Korkor A, Martin K J, Olgaard K, Bergfeld M, Teitelbaum S, Klahr S, Slatopolsky E
Endocrinology. 1983 Aug;113(2):625-31. doi: 10.1210/endo-113-2-625.
The interaction between glucocorticoids (GC) and PTH has been suggested to play a role in the pathogenesis of GC-induced osteopenia. The present studies were designed to examine the effect of acute (5-h) or chronic (4-week) GC administration in vivo on 1) cAMP release by the isolated perfused dog tibia before (basal) and after the addition of synthetic bovine PTH-(1-34) [syn bPTH-(1-34)] (stimulated) to the perfusate in vitro, in the presence or absence of the phosphodiesterase inhibitor 3-isobutyl-1-methyl-xanthine (IBMX; 1 mM), and 2) the percent arteriovenous difference of immunoreactive PTH across bone. Acute administration of 6 mg/kg methylprednisolone (MP) did not affect the basal release of cAMP from bone (6.9 +/- 1.6 pmol/min in control vs. 6.1 +/- 1.2 pmol/min in MP-treated animals); however, syn bPTH-(1-34) stimulated release of cAMP was higher in the MP-treated animals (45 +/- 8.1 pmol/min) than in controls (26.8 +/- 3.0 pmol/min). When IBMX was added to the perfusate, basal cAMP release was not different in control and MP-treated bone (17.2 +/- 2.1 pmol/min in control vs. 19.1 +/- 1.9 pmol/min in MP-treated bone), and syn bPTH-(1-34)-stimulated release of cAMP was equivalent in both groups. In contrast, chronic prednisone therapy lead to a decrease in both basal and PTH-stimulated release of cAMP from bone (3.1 +/- 0.4 and 6.9 +/- 1.6 pmol/min for basal, and 13.1 +/- 1.7 and 26.8 +/- 3.0 pmol/min for stimulated values, respectively). However, the percent changes from the basal levels were not different in the two groups. These results were correlated with histological studies of rib biopsies obtained from these animals, which showed evidence of osteopenia and decreased bone turnover. Neither acute nor chronic GC administration had any effect on arterio-venous differences for PTH across the bone. Thus, these studies demonstrate that 1) acute administration of MP enhances the response of bone to PTH, an effect that is not apparent in the presence of the phosphodiesterase inhibitor IBMX; and 2) chronic prednisone therapy decreased basal and PTH-stimulated cAMP release, an effect that correlated with histological evidence of decreased bone turnover.

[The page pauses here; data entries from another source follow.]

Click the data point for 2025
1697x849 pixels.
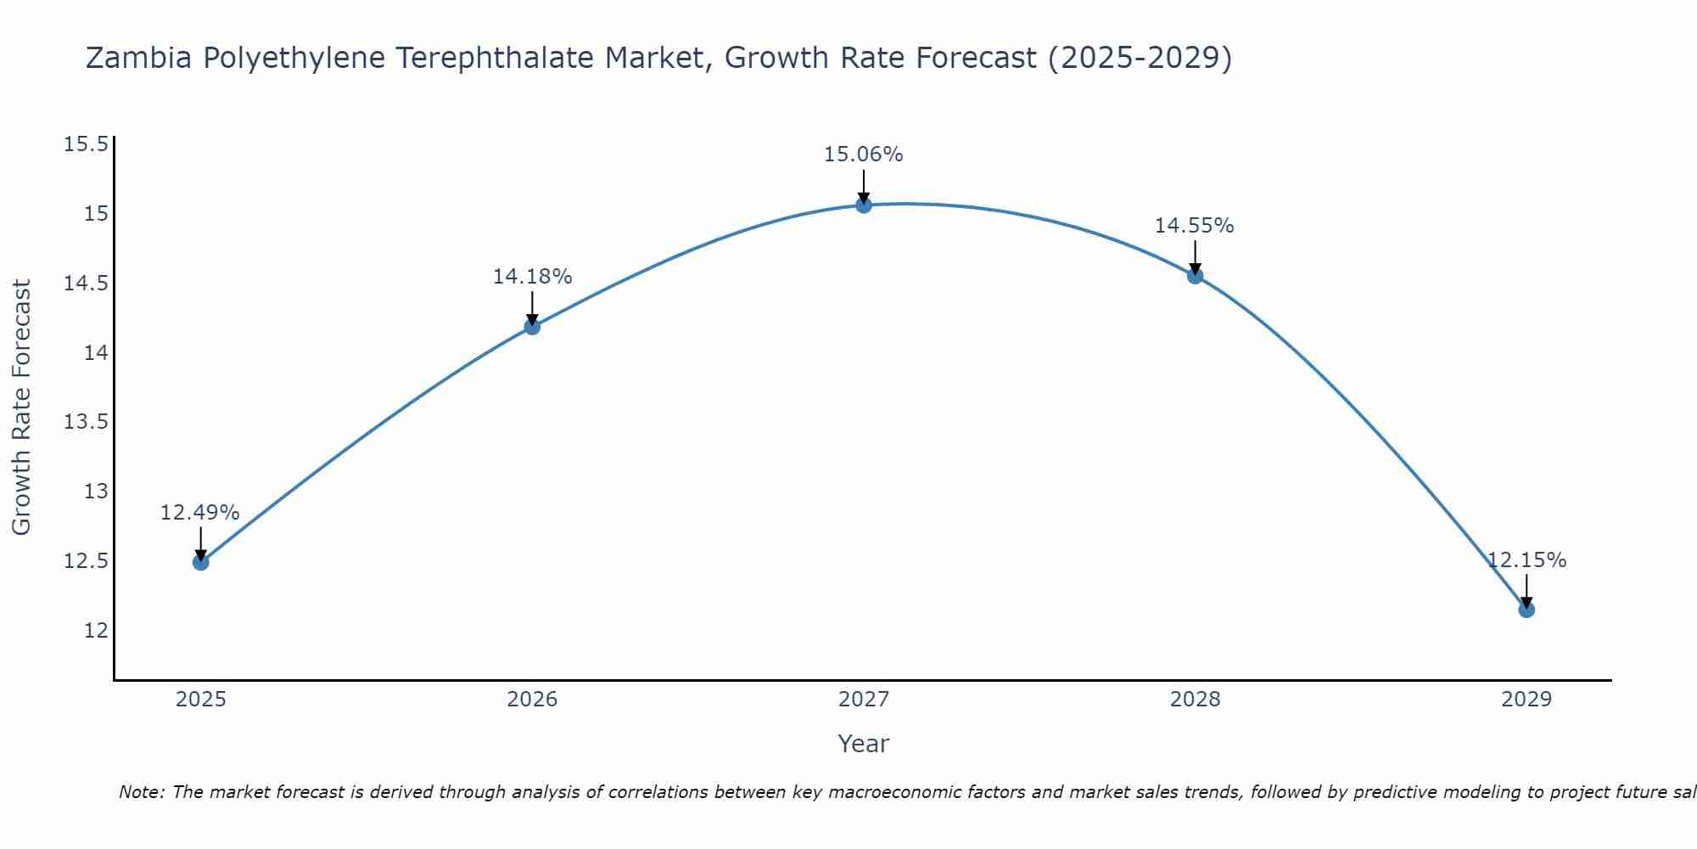(201, 562)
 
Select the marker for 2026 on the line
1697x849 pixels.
(532, 327)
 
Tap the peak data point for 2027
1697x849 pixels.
(864, 205)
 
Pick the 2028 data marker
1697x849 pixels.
(1195, 276)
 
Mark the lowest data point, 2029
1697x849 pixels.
(1526, 610)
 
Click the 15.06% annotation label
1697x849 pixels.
(863, 155)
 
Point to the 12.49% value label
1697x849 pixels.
(200, 513)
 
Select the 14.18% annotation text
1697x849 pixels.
(532, 277)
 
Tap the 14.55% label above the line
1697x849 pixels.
(1194, 226)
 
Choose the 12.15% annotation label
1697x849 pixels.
(1526, 560)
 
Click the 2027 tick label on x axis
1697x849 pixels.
(864, 700)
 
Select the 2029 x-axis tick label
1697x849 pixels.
(1526, 700)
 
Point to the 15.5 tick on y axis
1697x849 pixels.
(87, 143)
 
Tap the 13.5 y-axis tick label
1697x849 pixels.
(87, 422)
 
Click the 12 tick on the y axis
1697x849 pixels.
(96, 631)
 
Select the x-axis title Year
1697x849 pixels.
(863, 744)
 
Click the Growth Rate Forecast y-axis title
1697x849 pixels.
(22, 407)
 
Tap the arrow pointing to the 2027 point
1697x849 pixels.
(864, 185)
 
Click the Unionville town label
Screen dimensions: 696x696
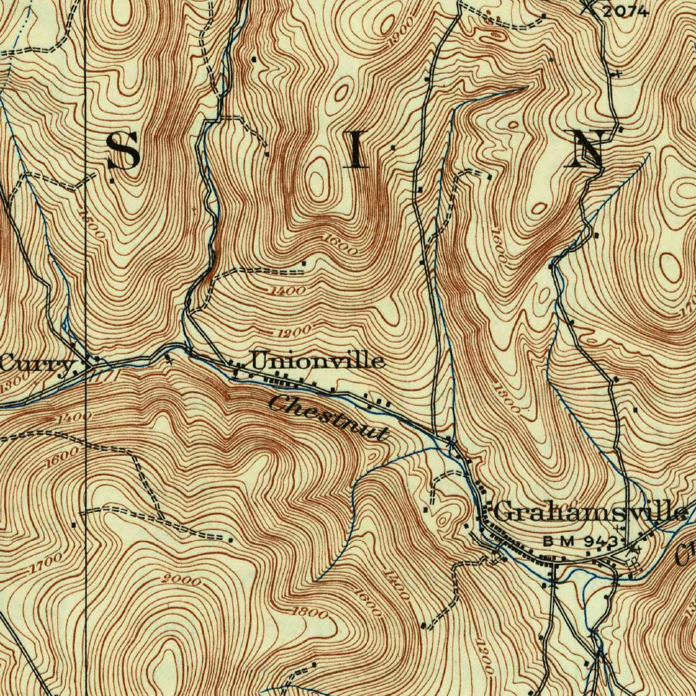click(x=317, y=360)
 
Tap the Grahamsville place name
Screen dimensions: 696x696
click(x=589, y=511)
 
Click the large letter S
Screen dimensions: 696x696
click(x=124, y=151)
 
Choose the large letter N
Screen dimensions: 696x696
click(x=588, y=150)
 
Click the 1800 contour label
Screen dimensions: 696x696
click(x=309, y=612)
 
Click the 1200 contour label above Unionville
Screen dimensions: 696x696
click(x=294, y=331)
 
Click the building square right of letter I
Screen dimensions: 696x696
click(x=394, y=147)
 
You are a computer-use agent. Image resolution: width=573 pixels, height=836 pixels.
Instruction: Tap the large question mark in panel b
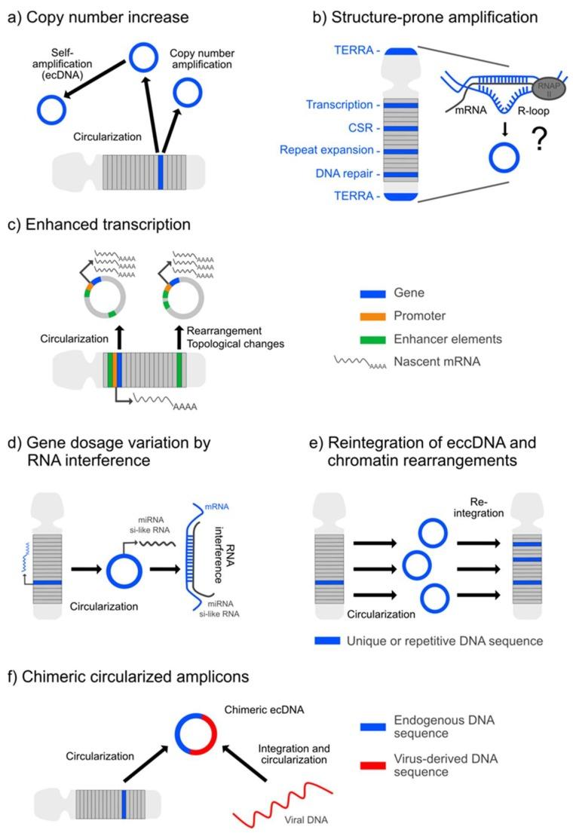[x=538, y=142]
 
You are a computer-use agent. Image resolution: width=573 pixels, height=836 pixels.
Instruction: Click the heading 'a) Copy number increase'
[x=97, y=16]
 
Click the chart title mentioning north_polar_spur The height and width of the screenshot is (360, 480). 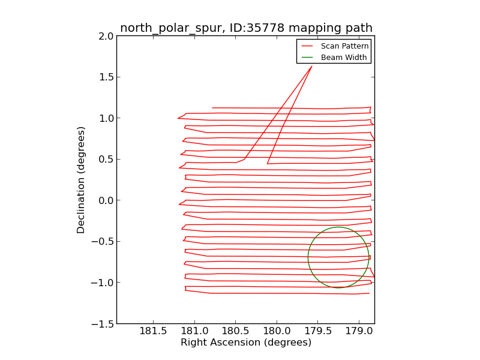tap(246, 28)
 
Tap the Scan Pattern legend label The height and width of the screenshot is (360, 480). tap(344, 46)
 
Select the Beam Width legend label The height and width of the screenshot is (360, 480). tap(344, 58)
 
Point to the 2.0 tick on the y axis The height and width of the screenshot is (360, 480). tap(106, 36)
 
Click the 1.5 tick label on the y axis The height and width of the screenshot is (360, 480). tap(106, 77)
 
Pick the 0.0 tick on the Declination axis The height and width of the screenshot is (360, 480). tap(106, 200)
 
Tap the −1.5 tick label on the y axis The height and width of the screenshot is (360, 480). tap(103, 324)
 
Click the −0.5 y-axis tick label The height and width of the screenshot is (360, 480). tap(103, 242)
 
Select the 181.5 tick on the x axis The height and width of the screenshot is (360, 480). tap(153, 331)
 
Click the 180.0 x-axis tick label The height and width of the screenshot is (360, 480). tap(277, 331)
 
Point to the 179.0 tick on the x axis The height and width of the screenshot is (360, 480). tap(359, 331)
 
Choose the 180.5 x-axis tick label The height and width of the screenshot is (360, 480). tap(235, 331)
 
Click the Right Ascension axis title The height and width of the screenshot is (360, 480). tap(246, 343)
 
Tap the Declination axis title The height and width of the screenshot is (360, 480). tap(81, 180)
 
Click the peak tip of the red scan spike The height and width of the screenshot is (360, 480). tap(312, 66)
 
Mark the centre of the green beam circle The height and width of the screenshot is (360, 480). tap(338, 257)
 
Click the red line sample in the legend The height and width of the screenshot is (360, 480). tap(307, 46)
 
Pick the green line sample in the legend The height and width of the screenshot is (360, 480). tap(307, 58)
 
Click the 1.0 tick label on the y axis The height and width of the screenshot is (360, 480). tap(106, 118)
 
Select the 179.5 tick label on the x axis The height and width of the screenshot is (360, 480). tap(317, 331)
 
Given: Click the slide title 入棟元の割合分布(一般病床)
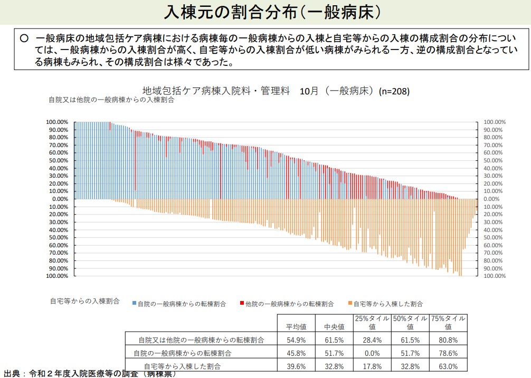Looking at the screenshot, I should click(x=265, y=12).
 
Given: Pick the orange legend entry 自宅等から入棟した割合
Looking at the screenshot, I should click(x=387, y=304).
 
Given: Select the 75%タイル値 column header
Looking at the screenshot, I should click(x=448, y=323).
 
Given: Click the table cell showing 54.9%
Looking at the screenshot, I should click(x=296, y=340).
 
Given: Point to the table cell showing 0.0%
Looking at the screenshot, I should click(x=372, y=353).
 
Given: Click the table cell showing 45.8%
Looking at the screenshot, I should click(x=296, y=353).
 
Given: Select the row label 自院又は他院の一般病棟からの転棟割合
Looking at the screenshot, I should click(x=201, y=340).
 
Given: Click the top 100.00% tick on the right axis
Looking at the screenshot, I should click(x=495, y=122).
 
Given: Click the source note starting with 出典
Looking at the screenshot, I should click(x=90, y=373).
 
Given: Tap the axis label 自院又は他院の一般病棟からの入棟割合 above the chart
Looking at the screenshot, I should click(x=111, y=100).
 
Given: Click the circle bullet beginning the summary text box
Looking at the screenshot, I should click(x=24, y=38).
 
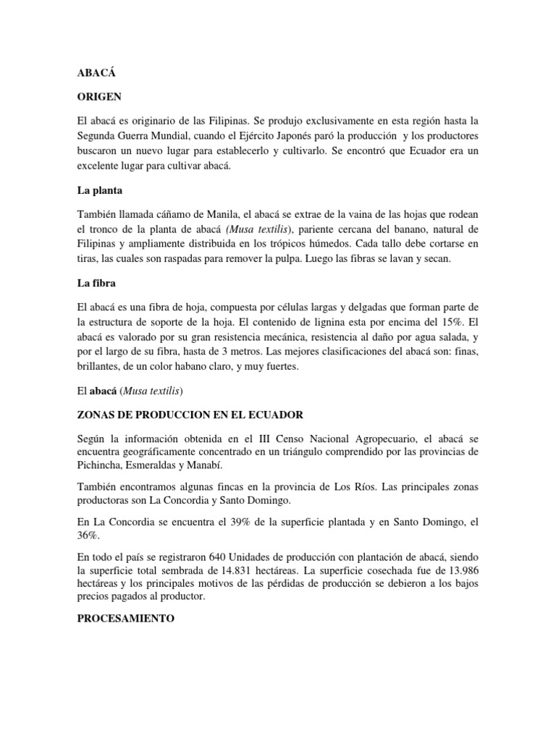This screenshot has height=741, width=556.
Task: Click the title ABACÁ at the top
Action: [x=96, y=73]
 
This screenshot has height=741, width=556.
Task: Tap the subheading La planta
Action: [x=101, y=192]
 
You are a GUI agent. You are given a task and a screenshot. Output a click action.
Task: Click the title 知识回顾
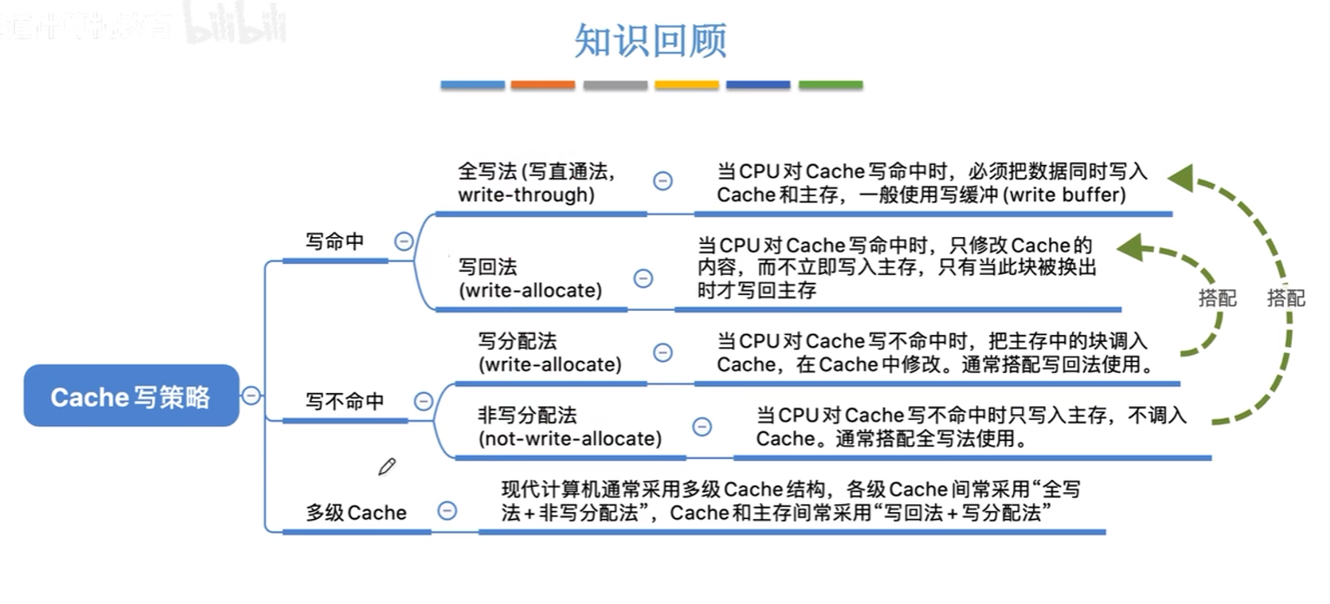(650, 41)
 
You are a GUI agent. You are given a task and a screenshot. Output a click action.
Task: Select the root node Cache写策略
(131, 397)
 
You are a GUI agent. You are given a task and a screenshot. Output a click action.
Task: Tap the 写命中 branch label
(335, 241)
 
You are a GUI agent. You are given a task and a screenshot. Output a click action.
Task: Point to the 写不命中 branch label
(345, 401)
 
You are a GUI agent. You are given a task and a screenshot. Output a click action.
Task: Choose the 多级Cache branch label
(356, 512)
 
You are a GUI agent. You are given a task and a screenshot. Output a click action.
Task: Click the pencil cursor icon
(386, 467)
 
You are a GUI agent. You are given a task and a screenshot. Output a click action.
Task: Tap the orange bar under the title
(543, 85)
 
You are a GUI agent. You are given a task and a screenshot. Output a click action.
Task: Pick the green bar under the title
(830, 85)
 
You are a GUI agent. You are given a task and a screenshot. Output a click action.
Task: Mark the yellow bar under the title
(687, 85)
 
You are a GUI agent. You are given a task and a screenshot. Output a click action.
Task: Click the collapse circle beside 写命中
(404, 241)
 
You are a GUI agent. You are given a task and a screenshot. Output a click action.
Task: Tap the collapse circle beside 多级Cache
(447, 510)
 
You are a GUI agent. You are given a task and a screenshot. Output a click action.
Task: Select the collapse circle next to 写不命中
(424, 401)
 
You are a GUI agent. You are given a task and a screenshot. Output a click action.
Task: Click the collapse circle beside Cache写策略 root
(251, 396)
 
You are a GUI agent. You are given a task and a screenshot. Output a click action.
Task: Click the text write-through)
(526, 194)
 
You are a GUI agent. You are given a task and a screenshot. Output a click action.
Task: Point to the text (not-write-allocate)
(570, 438)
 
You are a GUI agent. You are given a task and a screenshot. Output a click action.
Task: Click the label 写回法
(488, 266)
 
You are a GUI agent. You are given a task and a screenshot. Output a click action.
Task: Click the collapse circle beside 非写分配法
(701, 426)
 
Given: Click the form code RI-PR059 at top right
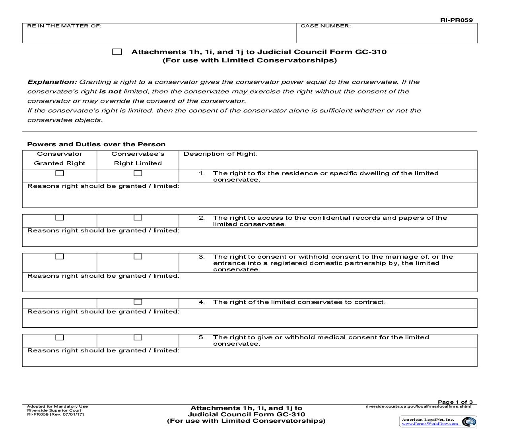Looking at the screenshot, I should tap(456, 20).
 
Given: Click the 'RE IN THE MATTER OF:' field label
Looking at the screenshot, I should tap(64, 26).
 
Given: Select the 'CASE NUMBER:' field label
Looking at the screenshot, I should tap(325, 26).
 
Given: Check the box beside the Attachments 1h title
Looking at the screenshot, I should tap(117, 52).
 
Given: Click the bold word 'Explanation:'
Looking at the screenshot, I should tap(52, 82).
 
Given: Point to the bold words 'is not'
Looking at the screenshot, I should tap(110, 91).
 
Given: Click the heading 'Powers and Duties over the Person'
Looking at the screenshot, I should tap(96, 144).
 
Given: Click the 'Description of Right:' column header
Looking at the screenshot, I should tap(220, 154).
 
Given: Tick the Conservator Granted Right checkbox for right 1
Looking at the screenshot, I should tap(60, 173).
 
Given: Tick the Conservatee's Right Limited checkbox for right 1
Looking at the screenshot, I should tap(138, 173).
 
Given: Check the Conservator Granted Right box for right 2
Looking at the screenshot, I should tap(60, 218).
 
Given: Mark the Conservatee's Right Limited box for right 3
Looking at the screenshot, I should tap(138, 257).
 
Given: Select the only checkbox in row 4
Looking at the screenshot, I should tap(138, 302).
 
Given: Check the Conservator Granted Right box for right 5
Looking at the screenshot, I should tap(60, 337).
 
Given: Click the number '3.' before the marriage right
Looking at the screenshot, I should tap(202, 257).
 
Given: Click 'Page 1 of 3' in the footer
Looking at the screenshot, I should tap(455, 402).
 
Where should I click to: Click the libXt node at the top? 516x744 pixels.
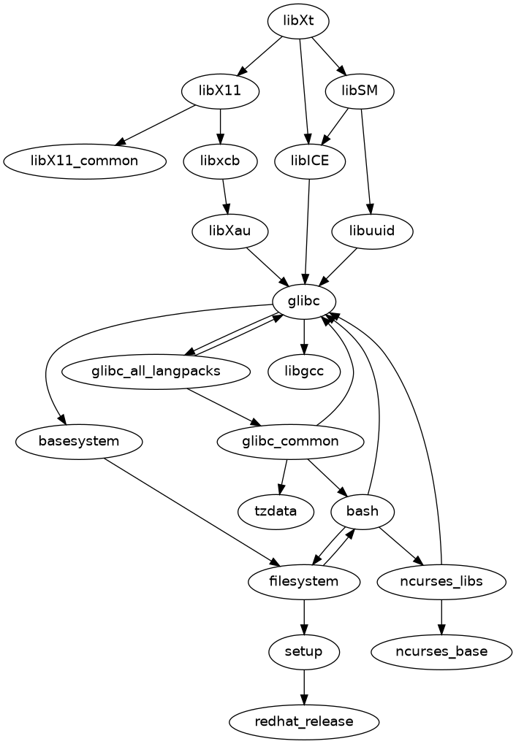click(297, 21)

糖皮质激素(GC)与甲状旁腺激素(PTH)之间的相互作用被认为在GC诱导的骨质减少的发病机制中起作用。本研究旨在检测体内急性(5小时)或慢性(4周)给予GC对以下方面的影响:1)在体外灌注液中添加合成牛PTH-(1-34)[合成bPTH-(1-34)](刺激后)之前(基础状态)和之后,分离灌注的犬胫骨释放cAMP的情况,同时存在或不存在磷酸二酯酶抑制剂3-异丁基-1-甲基黄嘌呤(IBMX;1 mM);2)骨中免疫反应性PTH的动静脉差异百分比。急性给予6 mg/kg甲泼尼龙(MP)不影响骨中cAMP的基础释放(对照组为6.9±1.6 pmol/min,MP处理组动物为6.1±1.2 pmol/min);然而,MP处理组动物中合成bPTH-(1-34)刺激的cAMP释放高于对照组(45±8.1 pmol/min vs. 26.8±3.0 pmol/min)。当向灌注液中添加IBMX时,对照组和MP处理的骨中基础cAMP释放无差异(对照组为17.2±2.1 pmol/min,MP处理的骨为19.1±1.9 pmol/min),且两组中合成bPTH-(1-34)刺激的cAMP释放相当。相反,慢性泼尼松治疗导致骨中基础和PTH刺激的cAMP释放均减少(基础值分别为3.1±0.4和6.9±1.6 pmol/min,刺激值分别为13.1±1.7和26.8±3.0 pmol/min)。然而,两组中相对于基础水平的变化百分比无差异。这些结果与从这些动物获得的肋骨活检组织学研究相关,该研究显示有骨质减少和骨转换降低的证据。急性或慢性给予GC对骨中PTH的动静脉差异均无任何影响。因此,这些研究表明:1)急性给予MP可增强骨对PTH的反应,在存在磷酸二酯酶抑制剂IBMX时这种作用不明显;2)慢性泼尼松治疗降低基础和PTH刺激的cAMP释放,这种作用与骨转换降低的组织学证据相关。